Mona, M. Déloyal, François, Marion, Inès et Chignol forment une famille libre, un peu déjantée, unie par la passion du théâtre. Ensemble, ils sillonnent les routes de France pour y donner des représentations dans la rue. Cette vie de bohème est un choix assumé pour refuser une existence de bourgeois. Mona tombe enceinte et se blesse lors d’un numéro. Lola débarque pour la remplacer. L’arrivée de cet ancien amour de François provoque la jalousie de sa compagne…

 

 » Ça aurait pu être un documentaire. Mais Léa Fehner a préféré tordre le réel, le dévier, le dévoyer, l’embraser. Et faire de son film cette chronique flamboyante où voyagent de ville en ville, comme les forains de Jacques ­Demy, une vingtaine de comédiens : des « ogres » qui avalent pêle-mêle la route, les joies et les chagrins. Sous un cha­piteau coloré, ils proposent un spectacle fait de chants et de danses à p­artir de deux pièces en un acte d’Anton Tchekhov : L’Ours et La Noce

Ça crie, ça vibre, ça hurle. Une caméra omniprésente suit un personnage qui fonce des coulisses à la scène pour en cueillir un autre qui suit le parcours inverse. La caméra danse, valse, tourbillonne. Dans la troupe, chacun joue plusieurs rôles et accomplit plusieurs tâches : la panique surgit, par instants. (…) Soudain, avec leurs failles et leurs secrets, les héros de Léa Fehner deviennent grandioses et dérisoires, comme les personnages que, chaque soir, ils incarnent. »

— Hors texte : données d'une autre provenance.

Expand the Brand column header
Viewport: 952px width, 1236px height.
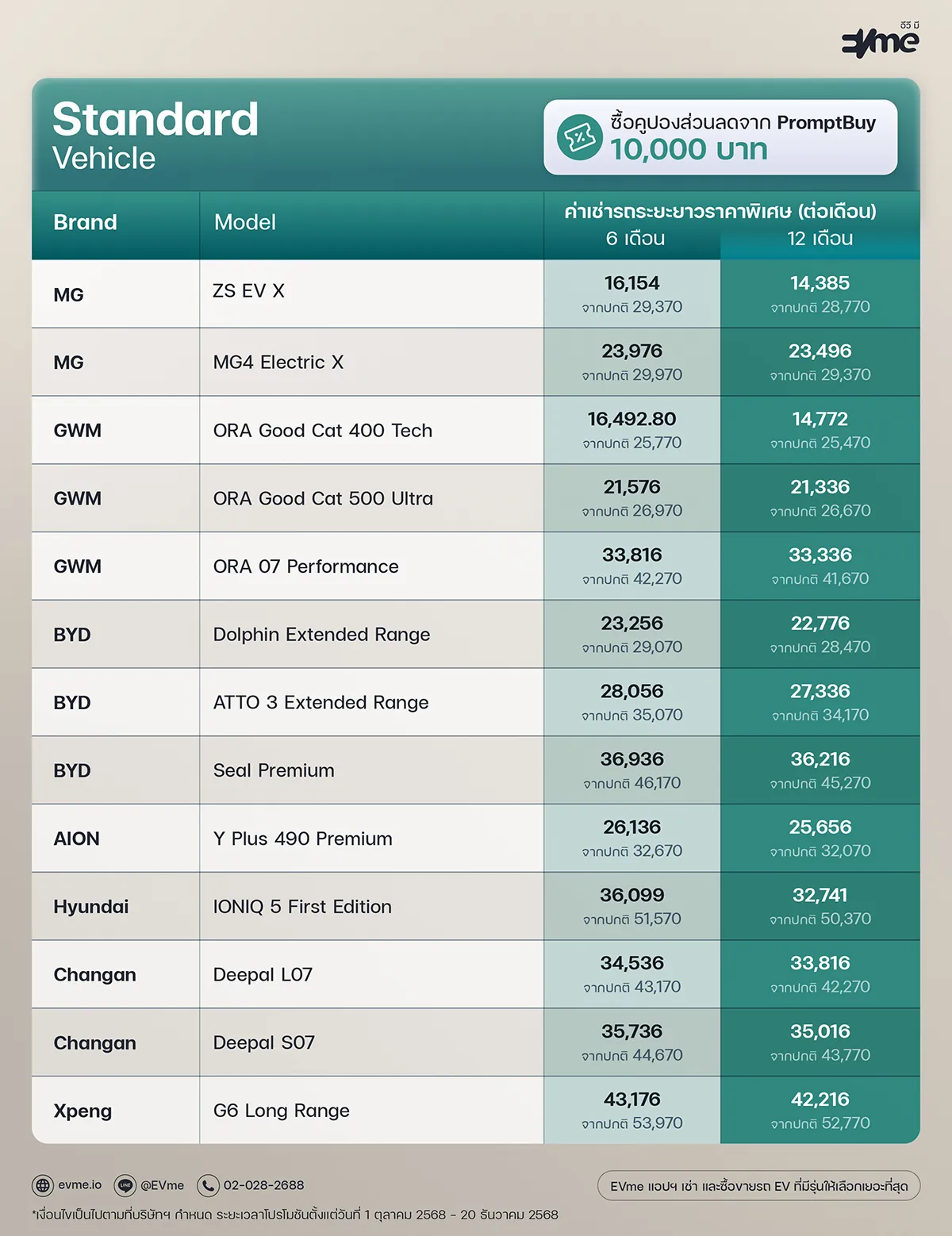[84, 223]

Pierre Murat, Télérama du 16/03/2016

« Les premières secondes du film sont presque silencieuses, la caméra frôle une équilibriste, on entend à peine la musique, quelques paroles, puis, le champ s’élargit, nous sommes sur la scène d’un théâtre itinérant. Alors la musique et les comédiens envahissent l’écran, une mariée kusturikienne est portée en triomphe par une bande de comédiens ivres ou jouant l’ivresse, on ne sait plus, ça gueule, ça crie, ça boit à la santé de la mariée, les spectateurs de la pièce sont invités à vider leur verre de vodka, la caméra passe d’un acteur à un autre, on suit dans le même mouvement une actrice sortir de scène, un acteur se préparer dans les coulisses qu’un simple rideau sépare de la scène. Dans la salle le spectateur est vite emporté dans cette tornade dont chaque plan semble volé mais dont on comprendra vite qu’ils sont composés avec la plus grande des maitrises. Les Ogres vient de débuter, pendant 2h30 qui fileront comme une fête très arrosée (et sans la gueule de bois), nous aurons l’impression de faire partie de cette troupe de comédiens itinérants qui jouent Tchekhov à travers la France.

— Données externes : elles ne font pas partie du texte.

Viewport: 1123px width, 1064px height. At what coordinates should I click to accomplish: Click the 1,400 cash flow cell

Mais le film n’est pas qu’une sarabande : imprévisibles sur scène, les personnages le sont également dans leur « vie » — ni stéréotype, ni caractérisation trop évidente. Chaque personnage existe, par le talent de la mise en scène et celui des comédiens, même le plus petit rôle possède son importance, chacun est indispensable dans le film comme dans la troupe. (…)

Intelligent, le film refuse d’idéaliser les « saltimbanques » : il ne s’agit pas de filmer un monde idéal, Léa Fehner n’est pas naïve et la microsociété des comédiens est aussi compliquée que celles des « bourgeois ». Quand l’un d’entre eux dérape, la question de la solidarité se pose. On s’engueule, on couche, on trahit beaucoup aussi… On passe très vite d’un excès à l’autre, mais le film nous raconte un monde bien réel : Les Ogres est moins un film sur le théâtre que sur le deuil ou la famille. Maurice Pialat revisité par Ariane Mnouchkine

Voix singulière dans le paysage du cinéma français, Léa Fehner est, comme le général de la pièce, celle que l’on attendait. Les Ogres est un spectacle total où se mélange le théâtre, le quotidien, le cinéma et, au final, la musique. Lors d’une ultime séquence, casse gueule, on se dit qu’elle va finir par s’écraser, on craint la chute, mais le numéro fonctionne, comme tout ce film traversé par la grâce : énergie, mouvement, précision : Léa Fehner réalise un grand numéro d’équilibriste. »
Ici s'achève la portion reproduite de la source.